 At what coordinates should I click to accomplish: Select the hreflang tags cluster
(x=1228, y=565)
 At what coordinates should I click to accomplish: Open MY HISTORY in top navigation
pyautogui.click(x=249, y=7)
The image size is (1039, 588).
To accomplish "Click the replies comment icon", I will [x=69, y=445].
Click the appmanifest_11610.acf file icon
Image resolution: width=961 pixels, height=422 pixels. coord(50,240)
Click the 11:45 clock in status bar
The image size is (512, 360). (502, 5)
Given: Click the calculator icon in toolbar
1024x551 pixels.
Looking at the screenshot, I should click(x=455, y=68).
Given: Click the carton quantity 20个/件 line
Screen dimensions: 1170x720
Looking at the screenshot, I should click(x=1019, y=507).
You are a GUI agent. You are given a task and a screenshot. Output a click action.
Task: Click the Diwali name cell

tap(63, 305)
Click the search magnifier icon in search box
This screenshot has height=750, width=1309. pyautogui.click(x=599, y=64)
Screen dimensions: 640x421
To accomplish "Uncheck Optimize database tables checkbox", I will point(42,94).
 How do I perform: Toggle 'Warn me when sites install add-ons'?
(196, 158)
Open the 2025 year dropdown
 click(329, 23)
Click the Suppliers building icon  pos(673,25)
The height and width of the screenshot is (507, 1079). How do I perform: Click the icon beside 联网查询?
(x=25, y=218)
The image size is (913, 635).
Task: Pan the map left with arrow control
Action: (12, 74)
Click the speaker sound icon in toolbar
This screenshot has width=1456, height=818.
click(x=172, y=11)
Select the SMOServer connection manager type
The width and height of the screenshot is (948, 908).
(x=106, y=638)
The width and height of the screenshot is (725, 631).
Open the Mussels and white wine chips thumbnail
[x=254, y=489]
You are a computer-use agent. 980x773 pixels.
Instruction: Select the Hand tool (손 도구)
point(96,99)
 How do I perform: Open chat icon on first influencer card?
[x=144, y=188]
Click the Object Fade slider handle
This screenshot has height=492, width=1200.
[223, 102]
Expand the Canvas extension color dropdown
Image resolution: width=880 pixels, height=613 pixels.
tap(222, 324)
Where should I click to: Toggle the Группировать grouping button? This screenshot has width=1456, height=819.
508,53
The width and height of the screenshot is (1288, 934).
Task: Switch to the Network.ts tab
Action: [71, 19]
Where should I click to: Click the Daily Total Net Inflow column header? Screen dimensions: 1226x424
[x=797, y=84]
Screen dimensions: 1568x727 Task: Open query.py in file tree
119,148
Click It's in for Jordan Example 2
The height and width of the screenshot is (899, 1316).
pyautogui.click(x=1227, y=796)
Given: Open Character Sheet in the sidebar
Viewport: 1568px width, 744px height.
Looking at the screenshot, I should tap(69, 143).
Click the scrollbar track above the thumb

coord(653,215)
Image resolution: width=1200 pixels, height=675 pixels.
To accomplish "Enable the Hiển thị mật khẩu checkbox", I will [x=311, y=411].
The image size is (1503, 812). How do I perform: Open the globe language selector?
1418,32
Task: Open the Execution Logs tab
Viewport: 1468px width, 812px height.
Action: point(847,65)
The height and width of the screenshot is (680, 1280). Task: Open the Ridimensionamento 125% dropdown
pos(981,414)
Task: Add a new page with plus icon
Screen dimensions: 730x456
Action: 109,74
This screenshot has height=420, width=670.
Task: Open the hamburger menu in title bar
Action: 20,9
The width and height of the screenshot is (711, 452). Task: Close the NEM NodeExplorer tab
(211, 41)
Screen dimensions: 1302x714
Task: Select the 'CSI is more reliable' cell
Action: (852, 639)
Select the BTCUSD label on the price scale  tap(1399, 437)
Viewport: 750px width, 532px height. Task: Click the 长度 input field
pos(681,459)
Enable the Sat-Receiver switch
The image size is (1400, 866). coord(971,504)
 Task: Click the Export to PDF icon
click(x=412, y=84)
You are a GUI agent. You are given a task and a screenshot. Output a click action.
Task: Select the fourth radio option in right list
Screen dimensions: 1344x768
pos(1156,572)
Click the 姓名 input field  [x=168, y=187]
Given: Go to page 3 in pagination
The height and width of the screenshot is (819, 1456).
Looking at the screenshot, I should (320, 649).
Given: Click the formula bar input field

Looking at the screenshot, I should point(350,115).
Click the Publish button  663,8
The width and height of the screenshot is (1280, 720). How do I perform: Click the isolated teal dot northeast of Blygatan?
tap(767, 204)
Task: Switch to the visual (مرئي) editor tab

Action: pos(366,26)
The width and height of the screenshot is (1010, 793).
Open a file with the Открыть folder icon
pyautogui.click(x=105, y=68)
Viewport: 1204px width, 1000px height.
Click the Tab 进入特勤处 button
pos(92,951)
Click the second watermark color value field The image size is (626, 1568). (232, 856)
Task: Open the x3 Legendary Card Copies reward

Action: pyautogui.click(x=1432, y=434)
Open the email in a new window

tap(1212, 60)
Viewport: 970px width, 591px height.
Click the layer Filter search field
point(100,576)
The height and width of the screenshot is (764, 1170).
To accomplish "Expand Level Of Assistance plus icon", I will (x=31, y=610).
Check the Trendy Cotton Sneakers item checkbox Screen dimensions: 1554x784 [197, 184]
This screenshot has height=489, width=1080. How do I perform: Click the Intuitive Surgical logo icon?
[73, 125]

* **TASK DIRECTIONS**:
Format every line of the records above as a Markdown table with the columns Row and Record line, numbering each row and leaving out blank lines.

* **THE SOLUTION**:
| Row | Record line |
|---|---|
| 1 |  At what coordinates should I click to accomplish: Select the hreflang tags cluster |
| 2 | (x=1228, y=565) |
| 3 |  At what coordinates should I click to accomplish: Open MY HISTORY in top navigation |
| 4 | pyautogui.click(x=249, y=7) |
| 5 | The image size is (1039, 588). |
| 6 | To accomplish "Click the replies comment icon", I will [x=69, y=445]. |
| 7 | Click the appmanifest_11610.acf file icon |
| 8 | Image resolution: width=961 pixels, height=422 pixels. coord(50,240) |
| 9 | Click the 11:45 clock in status bar |
| 10 | The image size is (512, 360). (502, 5) |
| 11 | Given: Click the calculator icon in toolbar |
| 12 | 1024x551 pixels. |
| 13 | Looking at the screenshot, I should click(x=455, y=68). |
| 14 | Given: Click the carton quantity 20个/件 line |
| 15 | Screen dimensions: 1170x720 |
| 16 | Looking at the screenshot, I should click(x=1019, y=507). |
| 17 | You are a GUI agent. You are given a task and a screenshot. Output a click action. |
| 18 | Task: Click the Diwali name cell |
| 19 | tap(63, 305) |
| 20 | Click the search magnifier icon in search box |
| 21 | This screenshot has height=750, width=1309. pyautogui.click(x=599, y=64) |
| 22 | Screen dimensions: 640x421 |
| 23 | To accomplish "Uncheck Optimize database tables checkbox", I will point(42,94). |
| 24 |  How do I perform: Toggle 'Warn me when sites install add-ons'? |
| 25 | (196, 158) |
| 26 | Open the 2025 year dropdown |
| 27 |  click(329, 23) |
| 28 | Click the Suppliers building icon  pos(673,25) |
| 29 | The height and width of the screenshot is (507, 1079). How do I perform: Click the icon beside 联网查询? |
| 30 | (x=25, y=218) |
| 31 | The image size is (913, 635). |
| 32 | Task: Pan the map left with arrow control |
| 33 | Action: (12, 74) |
| 34 | Click the speaker sound icon in toolbar |
| 35 | This screenshot has width=1456, height=818. |
| 36 | click(x=172, y=11) |
| 37 | Select the SMOServer connection manager type |
| 38 | The width and height of the screenshot is (948, 908). |
| 39 | (x=106, y=638) |
| 40 | The width and height of the screenshot is (725, 631). |
| 41 | Open the Mussels and white wine chips thumbnail |
| 42 | [x=254, y=489] |
| 43 | You are a computer-use agent. 980x773 pixels. |
| 44 | Instruction: Select the Hand tool (손 도구) |
| 45 | point(96,99) |
| 46 |  How do I perform: Open chat icon on first influencer card? |
| 47 | [x=144, y=188] |
| 48 | Click the Object Fade slider handle |
| 49 | This screenshot has height=492, width=1200. |
| 50 | [223, 102] |
| 51 | Expand the Canvas extension color dropdown |
| 52 | Image resolution: width=880 pixels, height=613 pixels. |
| 53 | tap(222, 324) |
| 54 | Where should I click to: Toggle the Группировать grouping button? This screenshot has width=1456, height=819. |
| 55 | 508,53 |
| 56 | The width and height of the screenshot is (1288, 934). |
| 57 | Task: Switch to the Network.ts tab |
| 58 | Action: [71, 19] |
| 59 | Where should I click to: Click the Daily Total Net Inflow column header? Screen dimensions: 1226x424 |
| 60 | [x=797, y=84] |
| 61 | Screen dimensions: 1568x727 Task: Open query.py in file tree |
| 62 | 119,148 |
| 63 | Click It's in for Jordan Example 2 |
| 64 | The height and width of the screenshot is (899, 1316). |
| 65 | pyautogui.click(x=1227, y=796) |
| 66 | Given: Open Character Sheet in the sidebar |
| 67 | Viewport: 1568px width, 744px height. |
| 68 | Looking at the screenshot, I should tap(69, 143). |
| 69 | Click the scrollbar track above the thumb |
| 70 | coord(653,215) |
| 71 | Image resolution: width=1200 pixels, height=675 pixels. |
| 72 | To accomplish "Enable the Hiển thị mật khẩu checkbox", I will [x=311, y=411]. |
| 73 | The image size is (1503, 812). How do I perform: Open the globe language selector? |
| 74 | 1418,32 |
| 75 | Task: Open the Execution Logs tab |
| 76 | Viewport: 1468px width, 812px height. |
| 77 | Action: point(847,65) |
| 78 | The height and width of the screenshot is (680, 1280). Task: Open the Ridimensionamento 125% dropdown |
| 79 | pos(981,414) |
| 80 | Task: Add a new page with plus icon |
| 81 | Screen dimensions: 730x456 |
| 82 | Action: 109,74 |
| 83 | This screenshot has height=420, width=670. |
| 84 | Task: Open the hamburger menu in title bar |
| 85 | Action: 20,9 |
| 86 | The width and height of the screenshot is (711, 452). Task: Close the NEM NodeExplorer tab |
| 87 | (211, 41) |
| 88 | Screen dimensions: 1302x714 |
| 89 | Task: Select the 'CSI is more reliable' cell |
| 90 | Action: (852, 639) |
| 91 | Select the BTCUSD label on the price scale  tap(1399, 437) |
| 92 | Viewport: 750px width, 532px height. Task: Click the 长度 input field |
| 93 | pos(681,459) |
| 94 | Enable the Sat-Receiver switch |
| 95 | The image size is (1400, 866). coord(971,504) |
| 96 |  Task: Click the Export to PDF icon |
| 97 | click(x=412, y=84) |
| 98 | You are a GUI agent. You are given a task and a screenshot. Output a click action. |
| 99 | Task: Select the fourth radio option in right list |
| 100 | Screen dimensions: 1344x768 |
| 101 | pos(1156,572) |
| 102 | Click the 姓名 input field  [x=168, y=187] |
| 103 | Given: Go to page 3 in pagination |
| 104 | The height and width of the screenshot is (819, 1456). |
| 105 | Looking at the screenshot, I should (320, 649). |
| 106 | Given: Click the formula bar input field |
| 107 | Looking at the screenshot, I should point(350,115). |
| 108 | Click the Publish button  663,8 |
| 109 | The width and height of the screenshot is (1280, 720). How do I perform: Click the isolated teal dot northeast of Blygatan? |
| 110 | tap(767, 204) |
| 111 | Task: Switch to the visual (مرئي) editor tab |
| 112 | Action: pos(366,26) |
| 113 | The width and height of the screenshot is (1010, 793). |
| 114 | Open a file with the Открыть folder icon |
| 115 | pyautogui.click(x=105, y=68) |
| 116 | Viewport: 1204px width, 1000px height. |
| 117 | Click the Tab 进入特勤处 button |
| 118 | pos(92,951) |
| 119 | Click the second watermark color value field The image size is (626, 1568). (232, 856) |
| 120 | Task: Open the x3 Legendary Card Copies reward |
| 121 | Action: pyautogui.click(x=1432, y=434) |
| 122 | Open the email in a new window |
| 123 | tap(1212, 60) |
| 124 | Viewport: 970px width, 591px height. |
| 125 | Click the layer Filter search field |
| 126 | point(100,576) |
| 127 | The height and width of the screenshot is (764, 1170). |
| 128 | To accomplish "Expand Level Of Assistance plus icon", I will (x=31, y=610). |
| 129 | Check the Trendy Cotton Sneakers item checkbox Screen dimensions: 1554x784 [197, 184] |
| 130 | This screenshot has height=489, width=1080. How do I perform: Click the Intuitive Surgical logo icon? |
| 131 | [73, 125] |